> DATA EXTRACT:
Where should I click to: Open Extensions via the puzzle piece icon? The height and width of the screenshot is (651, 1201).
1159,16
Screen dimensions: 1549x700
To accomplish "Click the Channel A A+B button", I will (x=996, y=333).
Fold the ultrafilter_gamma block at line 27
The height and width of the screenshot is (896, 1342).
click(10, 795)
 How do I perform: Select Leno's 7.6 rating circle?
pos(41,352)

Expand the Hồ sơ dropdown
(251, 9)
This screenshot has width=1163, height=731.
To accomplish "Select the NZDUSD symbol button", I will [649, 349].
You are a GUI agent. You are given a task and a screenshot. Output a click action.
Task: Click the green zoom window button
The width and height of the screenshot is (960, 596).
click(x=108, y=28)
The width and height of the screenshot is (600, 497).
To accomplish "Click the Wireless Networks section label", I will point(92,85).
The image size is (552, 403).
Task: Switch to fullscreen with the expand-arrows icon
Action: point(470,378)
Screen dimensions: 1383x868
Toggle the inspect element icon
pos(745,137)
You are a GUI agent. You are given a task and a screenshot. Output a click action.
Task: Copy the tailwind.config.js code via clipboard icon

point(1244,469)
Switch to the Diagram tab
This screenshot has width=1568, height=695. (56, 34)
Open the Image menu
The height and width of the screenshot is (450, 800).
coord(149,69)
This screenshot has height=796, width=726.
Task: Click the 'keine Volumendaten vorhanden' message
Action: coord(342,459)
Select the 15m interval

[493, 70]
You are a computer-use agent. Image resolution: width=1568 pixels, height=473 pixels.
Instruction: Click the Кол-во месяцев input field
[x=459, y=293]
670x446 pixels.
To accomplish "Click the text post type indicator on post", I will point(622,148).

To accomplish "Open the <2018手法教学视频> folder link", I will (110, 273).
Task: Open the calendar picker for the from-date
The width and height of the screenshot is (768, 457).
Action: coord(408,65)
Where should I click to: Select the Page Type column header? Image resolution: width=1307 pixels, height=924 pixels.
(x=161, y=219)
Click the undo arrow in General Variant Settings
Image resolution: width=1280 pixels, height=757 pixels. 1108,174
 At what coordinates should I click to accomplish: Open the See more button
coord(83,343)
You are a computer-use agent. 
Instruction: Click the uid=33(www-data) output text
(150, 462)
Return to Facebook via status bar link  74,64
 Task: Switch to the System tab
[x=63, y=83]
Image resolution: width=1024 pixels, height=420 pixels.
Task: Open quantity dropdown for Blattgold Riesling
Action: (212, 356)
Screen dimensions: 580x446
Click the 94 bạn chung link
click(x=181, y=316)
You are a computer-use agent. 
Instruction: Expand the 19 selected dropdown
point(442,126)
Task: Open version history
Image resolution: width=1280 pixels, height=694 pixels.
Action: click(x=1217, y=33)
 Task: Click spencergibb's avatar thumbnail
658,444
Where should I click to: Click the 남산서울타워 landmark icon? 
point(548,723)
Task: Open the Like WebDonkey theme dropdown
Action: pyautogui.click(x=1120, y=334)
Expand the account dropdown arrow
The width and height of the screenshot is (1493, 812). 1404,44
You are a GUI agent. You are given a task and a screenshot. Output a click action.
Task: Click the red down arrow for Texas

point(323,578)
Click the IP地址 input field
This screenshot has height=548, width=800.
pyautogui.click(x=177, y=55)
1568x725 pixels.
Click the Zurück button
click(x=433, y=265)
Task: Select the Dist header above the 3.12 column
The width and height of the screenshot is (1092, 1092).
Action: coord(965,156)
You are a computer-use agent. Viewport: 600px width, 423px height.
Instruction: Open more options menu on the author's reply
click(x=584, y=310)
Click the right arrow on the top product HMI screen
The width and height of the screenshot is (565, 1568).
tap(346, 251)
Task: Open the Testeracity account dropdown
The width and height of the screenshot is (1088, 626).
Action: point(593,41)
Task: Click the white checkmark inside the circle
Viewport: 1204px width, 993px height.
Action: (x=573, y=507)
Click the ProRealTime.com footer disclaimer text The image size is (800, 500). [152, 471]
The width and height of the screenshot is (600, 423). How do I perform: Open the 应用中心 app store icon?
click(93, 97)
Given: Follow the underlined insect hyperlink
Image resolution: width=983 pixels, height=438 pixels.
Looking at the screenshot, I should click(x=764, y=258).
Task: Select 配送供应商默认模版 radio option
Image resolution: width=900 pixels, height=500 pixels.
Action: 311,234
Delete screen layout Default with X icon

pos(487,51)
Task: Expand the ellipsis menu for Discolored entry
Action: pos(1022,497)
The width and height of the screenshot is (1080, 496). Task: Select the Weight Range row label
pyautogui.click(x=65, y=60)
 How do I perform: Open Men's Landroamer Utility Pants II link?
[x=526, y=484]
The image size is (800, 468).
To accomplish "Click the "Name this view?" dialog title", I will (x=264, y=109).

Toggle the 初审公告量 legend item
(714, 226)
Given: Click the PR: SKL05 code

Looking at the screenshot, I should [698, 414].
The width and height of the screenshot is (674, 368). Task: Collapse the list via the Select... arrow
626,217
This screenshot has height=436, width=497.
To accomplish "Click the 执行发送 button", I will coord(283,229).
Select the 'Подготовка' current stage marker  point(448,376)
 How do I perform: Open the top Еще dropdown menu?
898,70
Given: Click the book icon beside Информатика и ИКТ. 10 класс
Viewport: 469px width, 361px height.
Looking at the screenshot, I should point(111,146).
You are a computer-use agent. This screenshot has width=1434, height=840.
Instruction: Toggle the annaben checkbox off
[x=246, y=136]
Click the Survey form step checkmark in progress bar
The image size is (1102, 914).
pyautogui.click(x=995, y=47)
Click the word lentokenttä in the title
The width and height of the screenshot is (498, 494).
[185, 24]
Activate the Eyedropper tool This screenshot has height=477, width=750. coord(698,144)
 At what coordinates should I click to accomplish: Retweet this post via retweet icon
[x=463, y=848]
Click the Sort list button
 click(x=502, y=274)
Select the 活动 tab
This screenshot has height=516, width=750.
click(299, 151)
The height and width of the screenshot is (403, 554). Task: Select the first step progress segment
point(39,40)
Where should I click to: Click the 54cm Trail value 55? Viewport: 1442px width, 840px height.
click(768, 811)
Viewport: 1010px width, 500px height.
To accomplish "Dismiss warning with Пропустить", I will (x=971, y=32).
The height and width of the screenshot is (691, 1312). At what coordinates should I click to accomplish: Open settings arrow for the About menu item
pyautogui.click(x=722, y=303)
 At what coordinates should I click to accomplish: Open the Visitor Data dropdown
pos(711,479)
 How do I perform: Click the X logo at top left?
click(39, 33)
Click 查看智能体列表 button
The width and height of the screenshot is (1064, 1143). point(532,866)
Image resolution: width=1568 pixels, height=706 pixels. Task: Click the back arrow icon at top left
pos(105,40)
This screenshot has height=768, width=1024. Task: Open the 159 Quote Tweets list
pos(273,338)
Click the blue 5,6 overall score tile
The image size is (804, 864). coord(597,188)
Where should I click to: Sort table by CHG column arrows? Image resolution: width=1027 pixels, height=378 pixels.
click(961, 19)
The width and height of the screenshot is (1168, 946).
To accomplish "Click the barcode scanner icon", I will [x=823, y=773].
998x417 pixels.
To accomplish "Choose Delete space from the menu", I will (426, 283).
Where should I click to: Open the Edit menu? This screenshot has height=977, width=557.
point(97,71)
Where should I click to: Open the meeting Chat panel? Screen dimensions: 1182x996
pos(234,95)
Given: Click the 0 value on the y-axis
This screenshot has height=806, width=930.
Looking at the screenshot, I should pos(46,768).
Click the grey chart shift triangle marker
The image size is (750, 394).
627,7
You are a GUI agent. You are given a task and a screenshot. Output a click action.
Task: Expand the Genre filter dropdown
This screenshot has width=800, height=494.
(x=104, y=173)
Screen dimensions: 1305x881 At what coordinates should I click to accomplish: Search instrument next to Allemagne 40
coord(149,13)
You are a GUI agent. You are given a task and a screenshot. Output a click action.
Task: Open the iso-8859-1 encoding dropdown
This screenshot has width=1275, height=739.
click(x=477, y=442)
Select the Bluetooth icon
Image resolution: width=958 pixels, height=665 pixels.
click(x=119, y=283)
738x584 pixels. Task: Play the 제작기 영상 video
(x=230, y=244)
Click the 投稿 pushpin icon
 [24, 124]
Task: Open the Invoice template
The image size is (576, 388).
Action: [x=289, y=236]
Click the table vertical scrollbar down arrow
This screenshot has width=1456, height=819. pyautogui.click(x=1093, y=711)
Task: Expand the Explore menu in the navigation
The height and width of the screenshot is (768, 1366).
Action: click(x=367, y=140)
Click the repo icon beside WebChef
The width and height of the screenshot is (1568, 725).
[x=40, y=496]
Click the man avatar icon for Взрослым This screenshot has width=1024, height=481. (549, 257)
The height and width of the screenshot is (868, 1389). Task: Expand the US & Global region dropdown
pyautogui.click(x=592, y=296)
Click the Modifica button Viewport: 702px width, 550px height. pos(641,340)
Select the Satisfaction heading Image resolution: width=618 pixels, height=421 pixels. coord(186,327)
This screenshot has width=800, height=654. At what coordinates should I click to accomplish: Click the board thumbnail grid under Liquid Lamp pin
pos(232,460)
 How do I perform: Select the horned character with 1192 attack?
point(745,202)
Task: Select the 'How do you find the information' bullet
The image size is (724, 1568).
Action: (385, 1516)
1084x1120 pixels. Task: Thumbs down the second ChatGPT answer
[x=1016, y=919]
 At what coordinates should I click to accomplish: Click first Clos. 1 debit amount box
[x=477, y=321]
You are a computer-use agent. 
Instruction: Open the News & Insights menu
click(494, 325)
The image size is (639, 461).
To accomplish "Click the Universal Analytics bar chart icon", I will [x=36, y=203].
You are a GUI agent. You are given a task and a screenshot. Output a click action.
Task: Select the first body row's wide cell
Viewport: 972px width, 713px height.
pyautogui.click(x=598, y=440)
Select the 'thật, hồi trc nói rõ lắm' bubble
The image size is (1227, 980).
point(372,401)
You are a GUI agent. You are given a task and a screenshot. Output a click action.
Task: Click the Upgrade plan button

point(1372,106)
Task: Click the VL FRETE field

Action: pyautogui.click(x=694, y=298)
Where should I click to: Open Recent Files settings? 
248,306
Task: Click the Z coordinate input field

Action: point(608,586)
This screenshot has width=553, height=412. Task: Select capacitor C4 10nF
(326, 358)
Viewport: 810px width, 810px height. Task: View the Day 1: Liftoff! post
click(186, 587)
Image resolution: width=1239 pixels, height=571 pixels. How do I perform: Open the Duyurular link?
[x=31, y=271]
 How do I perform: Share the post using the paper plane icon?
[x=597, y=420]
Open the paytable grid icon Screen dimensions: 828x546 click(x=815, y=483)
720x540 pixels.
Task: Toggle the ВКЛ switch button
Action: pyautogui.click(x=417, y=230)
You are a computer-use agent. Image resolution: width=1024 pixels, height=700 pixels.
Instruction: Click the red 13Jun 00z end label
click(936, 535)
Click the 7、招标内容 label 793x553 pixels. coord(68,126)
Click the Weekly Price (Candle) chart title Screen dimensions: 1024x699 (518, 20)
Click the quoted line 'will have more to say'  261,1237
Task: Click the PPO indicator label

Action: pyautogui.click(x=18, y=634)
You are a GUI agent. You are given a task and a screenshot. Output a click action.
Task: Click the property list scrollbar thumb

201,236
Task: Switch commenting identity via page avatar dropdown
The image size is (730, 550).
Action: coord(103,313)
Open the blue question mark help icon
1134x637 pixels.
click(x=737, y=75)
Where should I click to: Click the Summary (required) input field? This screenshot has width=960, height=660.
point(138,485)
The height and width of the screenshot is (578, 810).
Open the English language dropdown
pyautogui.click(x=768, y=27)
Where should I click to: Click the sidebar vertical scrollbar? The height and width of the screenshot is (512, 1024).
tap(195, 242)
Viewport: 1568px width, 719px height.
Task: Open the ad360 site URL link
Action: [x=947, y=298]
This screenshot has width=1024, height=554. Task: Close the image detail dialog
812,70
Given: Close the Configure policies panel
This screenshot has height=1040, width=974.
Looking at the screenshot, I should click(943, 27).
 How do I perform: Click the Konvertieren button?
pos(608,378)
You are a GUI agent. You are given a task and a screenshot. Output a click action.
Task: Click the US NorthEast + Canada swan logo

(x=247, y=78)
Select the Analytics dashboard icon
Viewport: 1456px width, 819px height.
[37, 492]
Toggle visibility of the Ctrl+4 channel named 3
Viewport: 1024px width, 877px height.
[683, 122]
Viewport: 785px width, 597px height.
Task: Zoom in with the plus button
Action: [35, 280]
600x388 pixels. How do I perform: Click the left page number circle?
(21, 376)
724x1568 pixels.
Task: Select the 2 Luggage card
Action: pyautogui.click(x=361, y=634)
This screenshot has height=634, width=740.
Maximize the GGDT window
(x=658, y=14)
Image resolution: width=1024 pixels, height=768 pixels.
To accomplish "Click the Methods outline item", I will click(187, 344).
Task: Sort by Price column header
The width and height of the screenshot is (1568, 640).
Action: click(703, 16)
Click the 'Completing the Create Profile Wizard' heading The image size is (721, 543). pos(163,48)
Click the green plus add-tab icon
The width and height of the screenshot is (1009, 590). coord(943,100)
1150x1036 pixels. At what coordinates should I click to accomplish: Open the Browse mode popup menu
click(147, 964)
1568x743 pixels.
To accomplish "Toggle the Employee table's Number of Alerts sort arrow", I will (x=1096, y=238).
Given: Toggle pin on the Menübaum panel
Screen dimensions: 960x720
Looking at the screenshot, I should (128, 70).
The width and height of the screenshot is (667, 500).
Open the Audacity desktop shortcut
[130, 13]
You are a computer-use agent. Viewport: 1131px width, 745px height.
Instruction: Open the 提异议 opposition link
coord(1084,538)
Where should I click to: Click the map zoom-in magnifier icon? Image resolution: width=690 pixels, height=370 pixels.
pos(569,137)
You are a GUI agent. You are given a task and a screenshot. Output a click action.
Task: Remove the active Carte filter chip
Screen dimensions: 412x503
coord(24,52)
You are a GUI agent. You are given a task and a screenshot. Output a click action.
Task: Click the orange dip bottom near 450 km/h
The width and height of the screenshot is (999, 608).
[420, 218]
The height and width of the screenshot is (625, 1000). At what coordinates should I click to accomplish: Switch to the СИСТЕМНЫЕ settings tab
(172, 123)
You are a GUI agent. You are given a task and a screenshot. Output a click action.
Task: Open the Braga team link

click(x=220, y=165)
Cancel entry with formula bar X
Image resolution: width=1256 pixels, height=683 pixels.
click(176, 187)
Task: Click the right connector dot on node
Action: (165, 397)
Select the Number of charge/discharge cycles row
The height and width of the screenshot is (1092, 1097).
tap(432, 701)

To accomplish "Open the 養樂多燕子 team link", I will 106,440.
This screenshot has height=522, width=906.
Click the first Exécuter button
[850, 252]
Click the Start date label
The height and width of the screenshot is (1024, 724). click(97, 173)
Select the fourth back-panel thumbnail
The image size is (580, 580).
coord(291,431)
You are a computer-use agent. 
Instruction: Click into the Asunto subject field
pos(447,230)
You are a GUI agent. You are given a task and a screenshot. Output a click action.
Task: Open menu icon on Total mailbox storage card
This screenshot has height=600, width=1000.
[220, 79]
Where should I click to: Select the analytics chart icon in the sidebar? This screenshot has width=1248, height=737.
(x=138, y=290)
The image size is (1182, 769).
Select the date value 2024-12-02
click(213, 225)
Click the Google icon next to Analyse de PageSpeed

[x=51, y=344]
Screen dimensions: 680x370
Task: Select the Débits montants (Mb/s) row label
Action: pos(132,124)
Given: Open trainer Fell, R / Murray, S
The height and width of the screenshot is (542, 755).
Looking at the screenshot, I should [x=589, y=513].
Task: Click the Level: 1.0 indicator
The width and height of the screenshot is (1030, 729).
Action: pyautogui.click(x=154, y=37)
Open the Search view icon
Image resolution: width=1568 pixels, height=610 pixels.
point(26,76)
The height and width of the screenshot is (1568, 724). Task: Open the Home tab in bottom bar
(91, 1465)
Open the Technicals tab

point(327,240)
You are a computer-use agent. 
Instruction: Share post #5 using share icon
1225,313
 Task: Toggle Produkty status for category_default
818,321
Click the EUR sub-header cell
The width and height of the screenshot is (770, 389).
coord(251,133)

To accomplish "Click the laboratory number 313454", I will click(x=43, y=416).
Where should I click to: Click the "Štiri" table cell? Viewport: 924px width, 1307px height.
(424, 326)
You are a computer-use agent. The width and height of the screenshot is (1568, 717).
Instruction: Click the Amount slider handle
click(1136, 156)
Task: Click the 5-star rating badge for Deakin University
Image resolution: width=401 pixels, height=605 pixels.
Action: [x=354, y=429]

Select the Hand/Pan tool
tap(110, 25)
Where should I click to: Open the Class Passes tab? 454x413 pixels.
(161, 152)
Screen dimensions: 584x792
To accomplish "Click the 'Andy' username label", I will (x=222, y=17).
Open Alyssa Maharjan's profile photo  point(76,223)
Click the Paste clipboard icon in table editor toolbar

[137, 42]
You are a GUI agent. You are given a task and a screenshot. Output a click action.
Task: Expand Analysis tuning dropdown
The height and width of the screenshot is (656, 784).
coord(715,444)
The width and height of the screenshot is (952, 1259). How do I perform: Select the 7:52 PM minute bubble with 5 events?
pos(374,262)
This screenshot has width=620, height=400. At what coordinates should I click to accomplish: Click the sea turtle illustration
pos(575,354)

> WHAT NEEDS TO BE DONE: Each line from the first line of the listing through the line containing "Open the Image menu" must be set down exactly; no other line belongs in the answer.

> TASK SOLUTION:
Where should I click to: Open Extensions via the puzzle piece icon? The height and width of the screenshot is (651, 1201).
1159,16
Screen dimensions: 1549x700
To accomplish "Click the Channel A A+B button", I will (x=996, y=333).
Fold the ultrafilter_gamma block at line 27
The height and width of the screenshot is (896, 1342).
click(10, 795)
 How do I perform: Select Leno's 7.6 rating circle?
pos(41,352)

Expand the Hồ sơ dropdown
(251, 9)
This screenshot has width=1163, height=731.
To accomplish "Select the NZDUSD symbol button", I will [649, 349].
You are a GUI agent. You are given a task and a screenshot. Output a click action.
Task: Click the green zoom window button
The width and height of the screenshot is (960, 596).
click(x=108, y=28)
The width and height of the screenshot is (600, 497).
To accomplish "Click the Wireless Networks section label", I will point(92,85).
The image size is (552, 403).
Task: Switch to fullscreen with the expand-arrows icon
Action: point(470,378)
Screen dimensions: 1383x868
Toggle the inspect element icon
pos(745,137)
You are a GUI agent. You are given a task and a screenshot. Output a click action.
Task: Copy the tailwind.config.js code via clipboard icon

point(1244,469)
Switch to the Diagram tab
This screenshot has width=1568, height=695. (56, 34)
Open the Image menu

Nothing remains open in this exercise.